The third oldest of eight children born to Cambodian refugees, Khlok, 18, often missed class in high school to help out in her family's doughnut shops. Yet after Khlok's mother suffered a stroke toward the end of her sophomore year in high school, tight finances forced the family to sell its shops. No shops meant no income. Three months after the medical crisis, the family was kicked out of its home and forced to move three times in one month. Khlok ended up living with a friend's family for most of her junior year.
When she was with her family, Khlok often found herself sharing a bedroom with several siblings—the family's four-bedroom house was usually home to 17 immediate and extended family members. Throughout, Khlok focused on school and basketball, a sport her uncle taught her when she was in second grade.
"Giving up is not always the solution to things," she said. "You always want to work hard, not just for yourself, but for others around you."
During her junior year, Khlok almost called it quits when the stress became too much, but she ultimately rediscovered her internal motivation. That drive paid off, with Khlok serving as captain of the basketball team her senior year and leading fellow players to a section win. She was also named MVP and had her name placed on her school's gym wall. On top of that, she graduated from Sacramento's John F. Kennedy High School with a 3.5 grade-point average and a scholarship to USF.

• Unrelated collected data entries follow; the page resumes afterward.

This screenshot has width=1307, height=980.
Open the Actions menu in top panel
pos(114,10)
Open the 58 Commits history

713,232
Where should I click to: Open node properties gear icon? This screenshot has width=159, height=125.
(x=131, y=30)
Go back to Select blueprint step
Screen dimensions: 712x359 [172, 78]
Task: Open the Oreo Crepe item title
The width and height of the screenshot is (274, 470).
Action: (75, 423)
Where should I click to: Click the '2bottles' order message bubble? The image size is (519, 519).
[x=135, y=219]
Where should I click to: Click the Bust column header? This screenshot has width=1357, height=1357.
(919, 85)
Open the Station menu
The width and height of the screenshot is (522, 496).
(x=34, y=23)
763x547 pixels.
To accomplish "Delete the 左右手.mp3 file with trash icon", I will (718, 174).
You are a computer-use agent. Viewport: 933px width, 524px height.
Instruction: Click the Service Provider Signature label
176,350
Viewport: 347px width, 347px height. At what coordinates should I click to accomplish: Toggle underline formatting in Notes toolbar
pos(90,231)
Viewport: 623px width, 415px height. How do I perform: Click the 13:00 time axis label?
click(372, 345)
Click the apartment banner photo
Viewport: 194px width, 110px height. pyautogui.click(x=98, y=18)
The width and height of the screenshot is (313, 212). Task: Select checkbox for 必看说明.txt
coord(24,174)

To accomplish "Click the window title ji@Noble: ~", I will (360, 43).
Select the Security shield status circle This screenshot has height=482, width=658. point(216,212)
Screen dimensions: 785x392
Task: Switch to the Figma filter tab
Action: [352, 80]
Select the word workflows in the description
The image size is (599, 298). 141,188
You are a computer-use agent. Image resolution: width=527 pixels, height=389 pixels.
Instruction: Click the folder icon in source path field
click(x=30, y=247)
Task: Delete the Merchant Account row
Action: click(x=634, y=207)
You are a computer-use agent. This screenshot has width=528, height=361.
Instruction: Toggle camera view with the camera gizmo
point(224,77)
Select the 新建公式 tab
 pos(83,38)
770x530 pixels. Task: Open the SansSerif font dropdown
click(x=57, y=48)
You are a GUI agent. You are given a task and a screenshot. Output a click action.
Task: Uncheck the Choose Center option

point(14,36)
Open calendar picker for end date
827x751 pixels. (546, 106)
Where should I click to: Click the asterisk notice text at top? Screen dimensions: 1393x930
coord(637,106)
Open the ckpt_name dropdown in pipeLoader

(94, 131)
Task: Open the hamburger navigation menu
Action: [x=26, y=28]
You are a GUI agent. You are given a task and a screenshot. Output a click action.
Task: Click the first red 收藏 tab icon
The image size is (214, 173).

"Mel is a competitor who will not back down from anyone," said Tanya Haave, USF's women's basketball head coach. "She doesn't care who you are, what you have done. She once guarded an All-American post player who is now at North Carolina and stopped her until she got so frustrated the girl fouled out of the game."
Still, few teammates know about Khlok's off-the-court determination. Khlok knows it's unfortunate that shes had such weight to bear on her young shoulders, but instead of talking about it, she simply accepts it: "It's what I've got to do."
Part of what keeps her upbeat is the desire to make her parents proud and to set a good example for her younger siblings. A business administration major, Khlok looks to her past for dreams of her future—she hopes to one day open her own business. That, coupled with basketball, is all part of why she's at USF.
"I'm here for myself, of course, but also for my family," Khlok said.